The answer must consist solely of the lines from the one containing "SBI submits electoral" to the end of the entries below, repeated exactly.

▸ DATA EXTRACTS:
◇ ◇ ◇
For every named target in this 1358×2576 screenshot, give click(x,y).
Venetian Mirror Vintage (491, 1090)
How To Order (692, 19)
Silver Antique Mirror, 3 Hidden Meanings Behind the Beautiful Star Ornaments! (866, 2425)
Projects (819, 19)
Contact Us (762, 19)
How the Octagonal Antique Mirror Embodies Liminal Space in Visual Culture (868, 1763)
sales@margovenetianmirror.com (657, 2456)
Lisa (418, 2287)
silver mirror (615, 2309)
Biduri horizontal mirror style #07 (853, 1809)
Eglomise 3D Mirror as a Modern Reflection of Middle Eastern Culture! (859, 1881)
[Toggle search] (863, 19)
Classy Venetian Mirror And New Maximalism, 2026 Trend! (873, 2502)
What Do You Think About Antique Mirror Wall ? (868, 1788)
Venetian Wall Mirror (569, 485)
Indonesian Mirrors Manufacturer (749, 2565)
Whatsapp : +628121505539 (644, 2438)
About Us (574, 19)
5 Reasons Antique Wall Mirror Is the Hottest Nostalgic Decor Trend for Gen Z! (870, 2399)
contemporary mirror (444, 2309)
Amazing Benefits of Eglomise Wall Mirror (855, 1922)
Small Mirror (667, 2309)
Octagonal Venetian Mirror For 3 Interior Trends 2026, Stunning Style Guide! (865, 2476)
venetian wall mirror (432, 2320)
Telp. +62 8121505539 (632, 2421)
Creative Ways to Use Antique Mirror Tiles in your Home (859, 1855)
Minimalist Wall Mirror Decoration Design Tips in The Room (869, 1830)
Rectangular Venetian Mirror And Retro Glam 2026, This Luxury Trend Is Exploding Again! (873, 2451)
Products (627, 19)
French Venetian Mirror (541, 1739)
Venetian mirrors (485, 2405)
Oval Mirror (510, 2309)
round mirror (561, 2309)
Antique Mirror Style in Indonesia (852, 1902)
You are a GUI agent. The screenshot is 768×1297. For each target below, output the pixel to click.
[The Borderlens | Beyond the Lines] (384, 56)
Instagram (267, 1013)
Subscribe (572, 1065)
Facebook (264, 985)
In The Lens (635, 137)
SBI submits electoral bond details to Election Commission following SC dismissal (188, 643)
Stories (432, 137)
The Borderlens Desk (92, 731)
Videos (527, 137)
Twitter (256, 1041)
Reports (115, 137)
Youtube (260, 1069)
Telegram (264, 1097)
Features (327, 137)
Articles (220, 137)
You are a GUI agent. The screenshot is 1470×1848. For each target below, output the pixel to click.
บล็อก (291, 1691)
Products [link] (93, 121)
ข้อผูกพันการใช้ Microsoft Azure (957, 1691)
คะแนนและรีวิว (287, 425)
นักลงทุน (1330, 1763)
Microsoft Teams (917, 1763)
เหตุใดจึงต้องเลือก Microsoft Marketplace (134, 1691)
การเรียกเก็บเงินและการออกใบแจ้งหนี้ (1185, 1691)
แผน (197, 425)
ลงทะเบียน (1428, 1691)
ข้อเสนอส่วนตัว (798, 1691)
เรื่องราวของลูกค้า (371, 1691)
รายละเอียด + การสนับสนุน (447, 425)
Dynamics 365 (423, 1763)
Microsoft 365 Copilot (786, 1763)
◇ ◇ ◇
▸ RESPONSE AREA:
SBI submits electoral bond details to Election Commission following SC dismissal (188, 643)
Stories (432, 137)
The Borderlens Desk (92, 731)
Videos (527, 137)
Twitter (256, 1041)
Reports (115, 137)
Youtube (260, 1069)
Telegram (264, 1097)
Features (327, 137)
Articles (220, 137)
You are a GUI agent. The screenshot is 1470×1848. For each target below, output the pixel to click.
บล็อก (291, 1691)
Products [link] (93, 121)
ข้อผูกพันการใช้ Microsoft Azure (957, 1691)
คะแนนและรีวิว (287, 425)
นักลงทุน (1330, 1763)
Microsoft Teams (917, 1763)
เหตุใดจึงต้องเลือก Microsoft Marketplace (134, 1691)
การเรียกเก็บเงินและการออกใบแจ้งหนี้ (1185, 1691)
แผน (197, 425)
ลงทะเบียน (1428, 1691)
ข้อเสนอส่วนตัว (798, 1691)
เรื่องราวของลูกค้า (371, 1691)
รายละเอียด + การสนับสนุน (447, 425)
Dynamics 365 (423, 1763)
Microsoft 365 Copilot (786, 1763)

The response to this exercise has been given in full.